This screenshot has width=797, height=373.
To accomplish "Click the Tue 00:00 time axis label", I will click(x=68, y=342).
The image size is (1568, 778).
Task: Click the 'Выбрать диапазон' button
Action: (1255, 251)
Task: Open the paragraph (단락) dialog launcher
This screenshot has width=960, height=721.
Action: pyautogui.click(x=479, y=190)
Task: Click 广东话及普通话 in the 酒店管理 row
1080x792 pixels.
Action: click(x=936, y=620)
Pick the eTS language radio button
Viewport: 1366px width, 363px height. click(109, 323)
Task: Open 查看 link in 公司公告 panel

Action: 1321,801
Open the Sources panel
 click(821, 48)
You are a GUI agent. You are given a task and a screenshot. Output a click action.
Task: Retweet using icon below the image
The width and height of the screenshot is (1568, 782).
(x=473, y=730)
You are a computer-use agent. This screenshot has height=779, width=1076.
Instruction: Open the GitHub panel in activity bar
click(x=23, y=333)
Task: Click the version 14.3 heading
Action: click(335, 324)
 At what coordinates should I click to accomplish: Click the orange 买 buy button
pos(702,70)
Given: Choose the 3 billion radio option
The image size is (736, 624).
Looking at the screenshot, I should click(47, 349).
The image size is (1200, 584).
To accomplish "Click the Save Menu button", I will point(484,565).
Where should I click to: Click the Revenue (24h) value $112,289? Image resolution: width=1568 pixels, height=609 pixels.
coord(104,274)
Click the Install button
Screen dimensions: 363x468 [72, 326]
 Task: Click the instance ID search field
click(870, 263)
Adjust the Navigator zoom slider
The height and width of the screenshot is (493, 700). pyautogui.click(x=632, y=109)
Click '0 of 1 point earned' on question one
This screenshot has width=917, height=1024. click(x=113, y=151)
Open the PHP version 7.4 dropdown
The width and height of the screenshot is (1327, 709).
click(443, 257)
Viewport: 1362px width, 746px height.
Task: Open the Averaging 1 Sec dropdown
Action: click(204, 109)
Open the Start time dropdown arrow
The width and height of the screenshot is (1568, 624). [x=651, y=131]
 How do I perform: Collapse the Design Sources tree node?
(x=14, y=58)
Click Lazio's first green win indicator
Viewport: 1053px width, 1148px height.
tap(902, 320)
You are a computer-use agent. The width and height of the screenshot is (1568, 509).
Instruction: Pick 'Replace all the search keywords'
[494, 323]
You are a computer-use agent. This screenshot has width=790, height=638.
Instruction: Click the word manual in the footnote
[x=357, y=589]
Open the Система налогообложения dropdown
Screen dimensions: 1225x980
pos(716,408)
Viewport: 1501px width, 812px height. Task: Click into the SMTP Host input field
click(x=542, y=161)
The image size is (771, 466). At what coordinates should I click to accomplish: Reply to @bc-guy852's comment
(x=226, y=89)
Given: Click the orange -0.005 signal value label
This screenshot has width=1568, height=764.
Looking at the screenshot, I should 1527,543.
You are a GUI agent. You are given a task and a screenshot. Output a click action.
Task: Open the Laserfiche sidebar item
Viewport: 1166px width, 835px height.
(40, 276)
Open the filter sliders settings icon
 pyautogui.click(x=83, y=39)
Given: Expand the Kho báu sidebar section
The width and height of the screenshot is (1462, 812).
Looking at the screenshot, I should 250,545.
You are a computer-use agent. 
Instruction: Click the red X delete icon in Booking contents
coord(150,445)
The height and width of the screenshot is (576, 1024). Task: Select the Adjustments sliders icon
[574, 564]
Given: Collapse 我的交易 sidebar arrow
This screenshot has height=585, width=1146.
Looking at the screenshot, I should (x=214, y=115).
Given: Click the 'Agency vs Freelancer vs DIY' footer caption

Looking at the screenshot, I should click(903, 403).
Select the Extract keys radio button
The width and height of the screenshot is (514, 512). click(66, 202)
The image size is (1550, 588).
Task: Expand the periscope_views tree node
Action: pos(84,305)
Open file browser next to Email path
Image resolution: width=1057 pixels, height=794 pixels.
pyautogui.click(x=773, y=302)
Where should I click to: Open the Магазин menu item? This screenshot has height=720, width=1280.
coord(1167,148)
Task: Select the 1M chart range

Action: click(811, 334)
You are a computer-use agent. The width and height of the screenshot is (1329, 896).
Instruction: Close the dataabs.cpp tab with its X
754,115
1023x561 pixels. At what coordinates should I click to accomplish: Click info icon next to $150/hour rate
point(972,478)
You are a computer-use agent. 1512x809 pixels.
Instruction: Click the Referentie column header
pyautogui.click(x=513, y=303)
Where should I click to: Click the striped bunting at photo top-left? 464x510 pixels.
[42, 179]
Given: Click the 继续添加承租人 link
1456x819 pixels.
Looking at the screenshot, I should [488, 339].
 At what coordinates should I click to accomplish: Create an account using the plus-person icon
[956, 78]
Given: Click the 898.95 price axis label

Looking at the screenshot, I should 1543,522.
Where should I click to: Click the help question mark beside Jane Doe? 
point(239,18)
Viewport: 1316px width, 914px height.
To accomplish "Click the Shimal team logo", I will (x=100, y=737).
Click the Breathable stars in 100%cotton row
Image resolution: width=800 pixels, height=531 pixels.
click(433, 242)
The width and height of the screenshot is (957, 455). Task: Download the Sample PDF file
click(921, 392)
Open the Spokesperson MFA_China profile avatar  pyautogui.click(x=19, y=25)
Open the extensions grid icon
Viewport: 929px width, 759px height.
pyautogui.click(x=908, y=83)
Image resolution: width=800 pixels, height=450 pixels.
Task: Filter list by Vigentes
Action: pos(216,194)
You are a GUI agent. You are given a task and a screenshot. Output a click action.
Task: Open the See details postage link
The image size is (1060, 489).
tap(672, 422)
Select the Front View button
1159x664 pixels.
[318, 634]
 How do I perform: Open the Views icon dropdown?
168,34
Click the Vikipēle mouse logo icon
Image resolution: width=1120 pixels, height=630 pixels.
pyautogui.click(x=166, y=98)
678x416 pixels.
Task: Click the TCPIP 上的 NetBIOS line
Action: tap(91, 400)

* **Problem to work on**: Only the lines of the data holding the string "computer" are wanted; copy each of them.

* **Reply**:
You are a computer-use agent. This screenshot has height=779, width=1076.
You are a computer-use agent. The width and height of the screenshot is (1568, 509).
You are a computer-use agent. This screenshot has width=790, height=638.
You are a computer-use agent. 
You are a computer-use agent. The width and height of the screenshot is (1329, 896).
You are a computer-use agent. 1512x809 pixels.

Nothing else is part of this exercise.